--- Given text Enclosed Below ---
The surgery will be conducted at 11:45 am – 10 minutes after my brother and I finish our classes.

I speed like an arrow along four floors to get my motorbike and pick up my brother. For the first time in my life, my brother and I settle down in front of the ancestral altar and the Trinity and pray in unison. Like a flash of lightning across my mind, I suddenly wonder how mature my brother has become in the past day. Most of the time, I consider him as a kid who always needs instructions and lacks deliberate thoughts. Yet, he is grown-up enough to look after himself while Mom is absent. It's ironic how a fleeting thought reminds me of a permanent value that I forget to pay proper attention.

4:00 p.m. and “Ting-a-ling" – Mom is calling.

Still that soft voice but now imbued with relief. Even though the heart surgery achieves initial success, what we are still concerned with is what will happen when, as if, he becomes fully conscious again. Anyway, there is still an optimistic and hopeful ripple passing through each and every one of us. I start to hurry my brother to packing all the essential things, preparing for Dad’s upcoming convalescence.

7:00 p.m. and a message sent to me.

Dad has just recovered from a long coma. Almost immediately, a myriad of negative scenes in my mind disappears entirely. Thanks for your blessing, Jesus! The way from Bien Hoa to Ho Chi Minh City becomes more promising. No sooner do I step into Dad’s recovery room than he starts crying like we have not met for many years. I’m still a fucking useless son, aren’t I? It's not a common practice in our family to hug each other in tough times though I’m totally aware that the love for his children far outweighs that for his health.

9:00 p.m. and Dad comes back after going for a check-up.
--- End of Enclosed Given text ---
--- Given entries Enclosed Below ---
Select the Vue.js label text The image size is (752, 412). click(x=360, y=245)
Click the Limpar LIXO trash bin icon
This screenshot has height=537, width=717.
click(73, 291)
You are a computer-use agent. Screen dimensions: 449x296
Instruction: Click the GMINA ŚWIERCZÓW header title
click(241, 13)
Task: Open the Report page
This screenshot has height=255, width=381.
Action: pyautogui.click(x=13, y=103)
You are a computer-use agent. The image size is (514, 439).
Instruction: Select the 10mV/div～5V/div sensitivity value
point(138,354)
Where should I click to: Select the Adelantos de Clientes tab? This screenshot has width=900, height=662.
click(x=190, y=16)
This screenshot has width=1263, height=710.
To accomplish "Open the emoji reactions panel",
--- End of Enclosed Given entries ---
- Instructions to follow
Write out everything from "The surgery will" down to "Mom is calling." in the heart surgery passage, word for word. You won't need the entries.

- Answer for the task
The surgery will be conducted at 11:45 am – 10 minutes after my brother and I finish our classes.

I speed like an arrow along four floors to get my motorbike and pick up my brother. For the first time in my life, my brother and I settle down in front of the ancestral altar and the Trinity and pray in unison. Like a flash of lightning across my mind, I suddenly wonder how mature my brother has become in the past day. Most of the time, I consider him as a kid who always needs instructions and lacks deliberate thoughts. Yet, he is grown-up enough to look after himself while Mom is absent. It's ironic how a fleeting thought reminds me of a permanent value that I forget to pay proper attention.

4:00 p.m. and “Ting-a-ling" – Mom is calling.